La Mécanique terroriste
Dans sa préface, Gérard Chaliand présente le terrorisme comme le substitut à la guérilla dont l’impuissance, en Palestine comme en Amérique latine, était avérée dès 1968. Fidèle au regard optimiste que nous lui connaissons sur la violence dans le monde d’aujourd’hui, il rappelle que les effets physiques de ce mode d’action restent modestes (10 000 morts en 30 ans) et sans commune mesure avec la peur qu’il suscite ; mais la peur suscitée n’est-elle pas le fondement même du terrorisme, si bien nommé ?
Bruce Hoffman, expert britannique qui travaille à la Rand Corporation, a découvert, au cours de sa recherche, le paradoxe qui est au cœur de son ouvrage et qu’il s’efforce d’élucider : les terroristes, contrairement à l’opinion courante, sont des gens normaux, rationnels, réfléchis. Pourquoi, alors, font-ils ce qu’ils font ?
En bon universitaire, l’auteur commence par définir le terrorisme, tâche ardue qui nécessite tout un chapitre et aboutit à la juxtaposition de quelques caractéristiques essentielles : violence, but politique, organisation structurée mais non étatique, résonance psychologique. Suivent trois chapitres chronologiques, où l’on distingue l’ère postcoloniale, l’internationalisation, les mouvements à motivation religieuse.
Dans les luttes de décolonisation, les pionniers du terrorisme sont déjà en Palestine, mais israéliens. À Jérusalem, en juillet 1946, Menahem Begin fait sauter l’hôtel King David, causant 91 morts. Un an après, la pendaison de deux sergents britanniques aura plus d’effet encore et, le 15 mai 1948, le même Begin publie son communiqué de victoire. À Chypre, l’EOKA prendra le relais, puis en Algérie le FLN. Ce dernier exemple est peu clair et l’auteur y est moins à l’aise dans sa démonstration : le terrorisme du FLN n’était qu’une des composantes de son action et le soutien de l’opinion internationale avait d’autres raisons.
C’est à partir de 1968 que les terroristes agissent hors du territoire où se situe le problème qu’ils entendent résoudre et sur lequel ils veulent attirer l’attention du monde. Le 22 juillet de cette année charnière, le détournement d’un avion d’El Al par le Front populaire de libération de la Palestine et la prise en otages des passagers visent explicitement l’opinion mondiale. Le 5 septembre 1972, aux jeux Olympiques de Munich, 11 athlètes israéliens sont assassinés. En dépit de l’horreur qu’il a soulevée, l’attentat atteint son but, et dix-huit mois après, Yasser Arafat est reçu à l’Assemblée générale de l’Onu. Le modèle palestinien s’exporte et, de 1969 à 1989, les mouvements révolutionnaires d’extrême gauche se mettront en Europe à son école : Rote Armee Fraktion allemande, Action directe française, Brigades rouges italiennes, Cellules communistes combattantes belges.

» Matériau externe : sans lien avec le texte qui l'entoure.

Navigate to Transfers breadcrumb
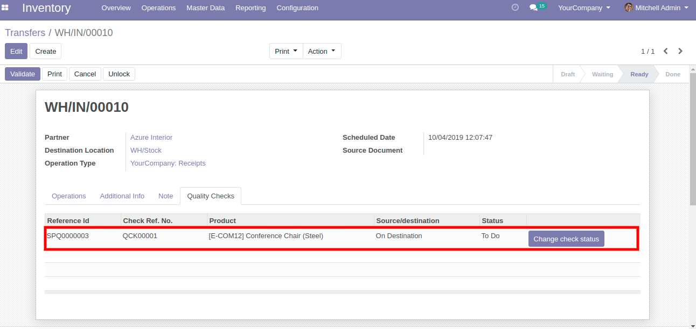The width and height of the screenshot is (696, 329). point(25,33)
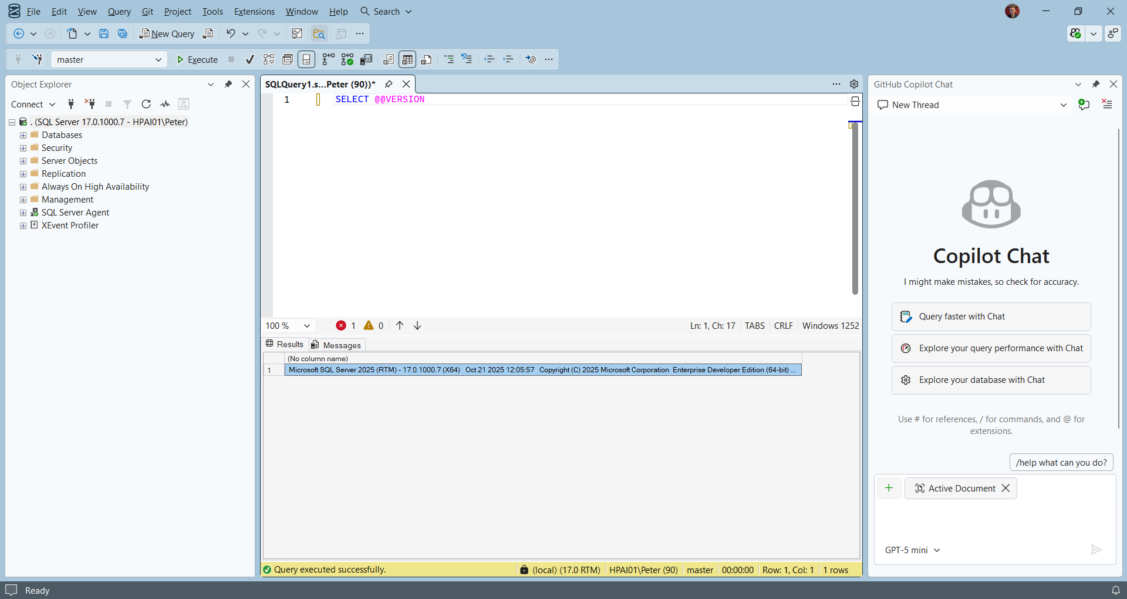Comment out the selected lines
1127x599 pixels.
pyautogui.click(x=449, y=59)

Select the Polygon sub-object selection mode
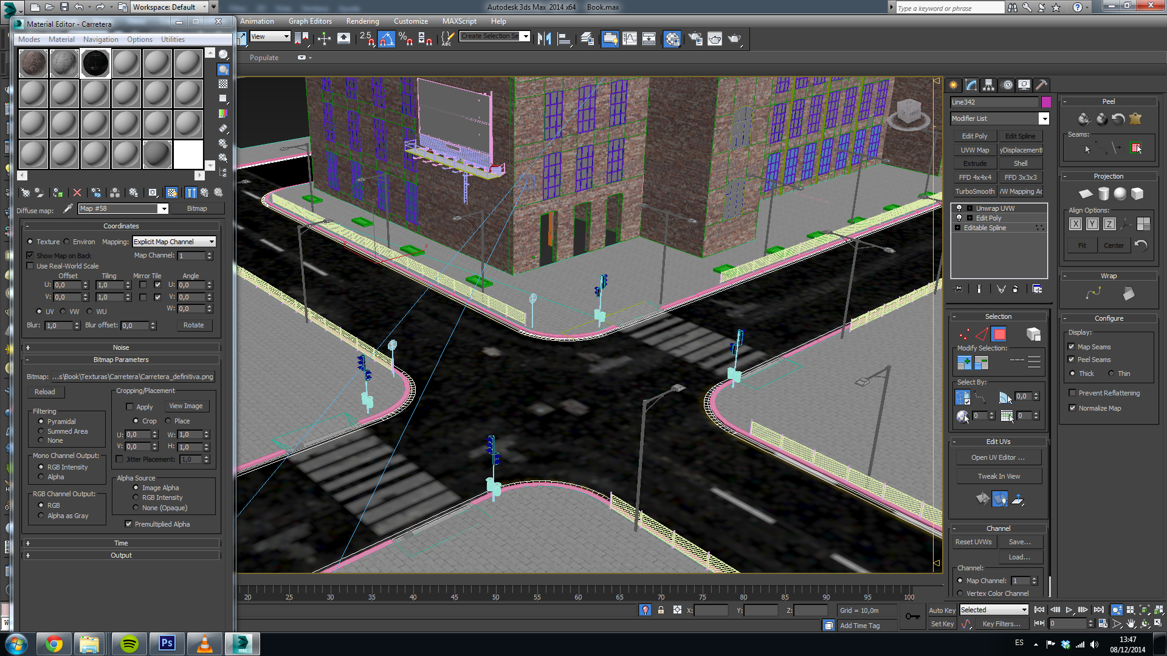999,334
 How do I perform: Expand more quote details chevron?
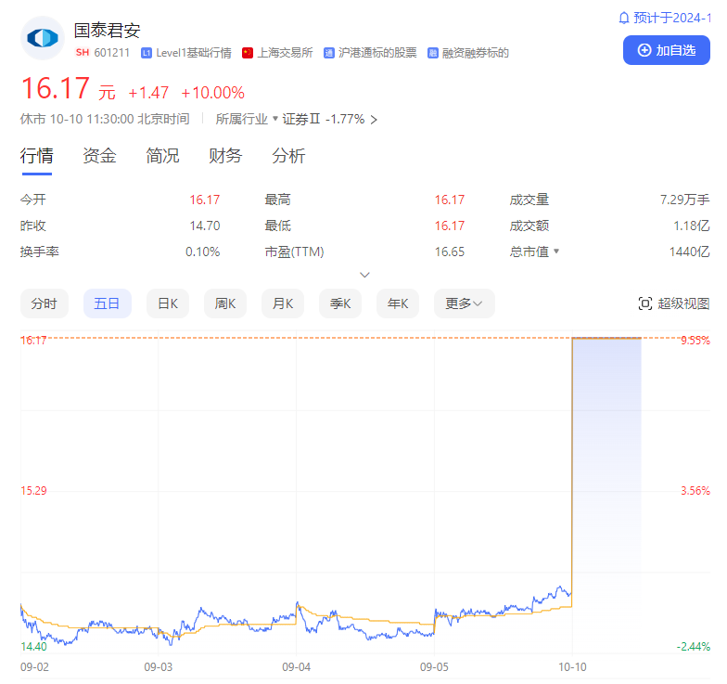tap(364, 275)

Le pire reste à venir. Avec les mouvements terroristes d’inspiration religieuse, la violence, sous patronage divin, devient devoir. En islam bien sûr, des ayatollahs iraniens aux égorgeurs du GIA ; mais aussi chez les enragés israéliens, dont le rabbin Kahane est le chef de file ; mais encore, ce qu’on sait moins, chez les chrétiens déviants d’Amérique, « suprémacistes » ou patriotes « survivalistes », soldats de Dieu obsédés par la purification religieuse et raciale, seule voie ouverte pour sauver un monde en perdition. Le potentiel de nuisance de ces sectes est immense et les prêches apocalyptiques de leurs leaders font craindre les meurtres de masse. Dans un autre milieu, l’attentat au gaz sarin commis à Tokyo en mars 1995 par la secte Aum en est un tragique exemple. Sans aller jusqu’à ces extrêmes, les mouvements pseudo-religieux sont actuellement les plus redoutables : depuis 1993, ils sont responsables de spectaculaires massacres, dont le plus surprenant reste l’attentat d’Oklahoma City, où les Christian Patriots tuèrent 168 personnes.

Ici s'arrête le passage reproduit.